10. Figures légitimes de l’échange marchand
Les théologiens médiévaux ont résolu différemment la relation entre enseignement et argent : le savoir
est compétence acquise et non faveur céleste, le travail rétribué est une activité humaine normale et la monnaie
un instrument de justice. Les sophistes ont instauré une transmission professionnelle du savoir qui remet en
question l’ancienne conception d’excellence nobiliaire. La vertu n’est plus une entité mais éclate en de multiples
compétences (« pluralisme transcendantal » p. 464). Le paiement du sophiste ne concerne plus la nature de la
chose enseignée mais la quantité de travail fourni pour cela.
Montesquieu vante les mérites du commerce qui adoucit les mœurs. Mais le rapport marchand a tué la
relation de don, seule capable de générer le lien social.
Ex.1 : le droit d’auteur entre propriété intellectuelle et valeur marchande du livre.
Ex.2 : la psychanalyse utilise le paiement comme mise à distance nécessaire à la relation de transfert. Il
assure la liberté du patient par rapport à toute dépendance personnelle.
Retours/sorties
Aristote demandait au don de pallier aux limites de l’échange marchand. Dans le don le donneur se
donne d’où la valeur inestimable. En demandant que le philosophe soit rémunéré en « honoraires » il pose que ce
dernier est dépositaire et médiateur d’un savoir qui lui vient de plus haut que lui. Le don règle les rapports entre
humains et entre ceux-ci et la divinité, ceci à l’intérieur d’une société où ces rapports justement priment sur les
activités de subsistance.
Ensuite la logique marchande s’est émancipée en même temps que la société s’est affranchie de toute
instance transcendante.
Sorties 1
La corruption est la conversion d’un bien non vendable en un bien marchand (505). Dans la société
traditionnelle la logique marchande sert à assurer la subsistance matérielle du groupe dont la finalité est située
ailleurs ; la sphère marchande a gagné en autonomie et a fini par constituer son propre but ; dès lors elle a
infiltrée tous les autres domaines de la vie humaine. Cela est possible par le caractère universel de l’argent :
pouvant être investi n’importe où n’importe quand, le désir n’est plus limité par la saturation d’un besoin.
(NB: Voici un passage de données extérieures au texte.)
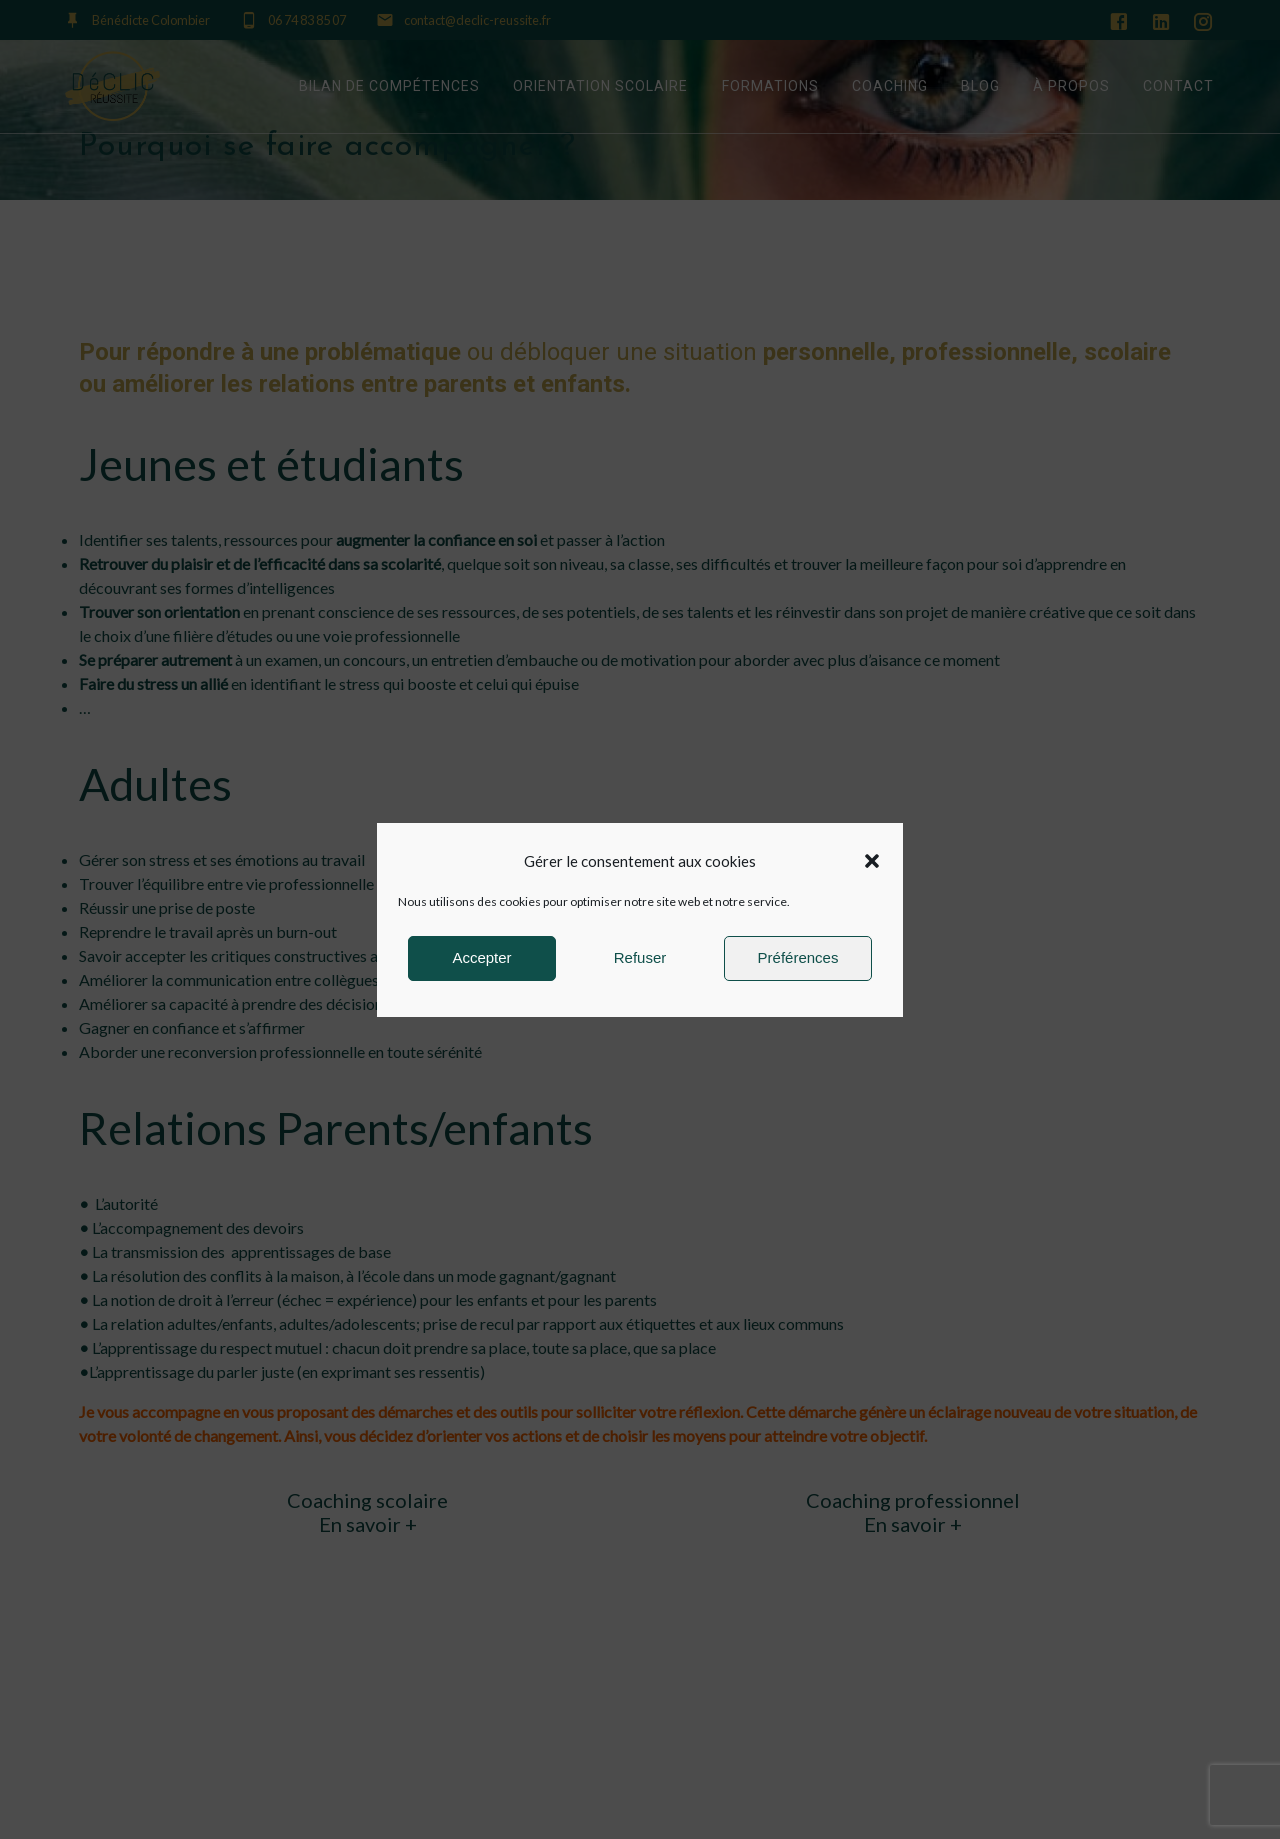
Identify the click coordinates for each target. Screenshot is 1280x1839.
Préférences (798, 957)
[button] (872, 861)
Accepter (481, 957)
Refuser (640, 957)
La
reconnaissance du groupe, quoique immatérielle en soi, étant liée à la possession de certains biens, devient
dépendante de l’argent.
Sortie 2
L’offre et la demande de reconnaissance reste liées à la logique du don. La reconnaissance publique est
dans les sociétés modernes assurée par la loi mais non le besoin de reconnaissance personnelle. Celle-ci est
générée par les regroupements (associations, partis, etc.). Mais on ne peut pas simplement opposer vie publique
et vie privée, régies respectivement par l’argent et le don. L’Autre dans son altérité fondamentale exige une
reconnaissance de sa dignité qui doit être inconditionnelle. Au milieu des activités de subsistance doit s’ouvrir un
espace pour la rencontre de l’autre. Sa dignité relève d’un acte de foi.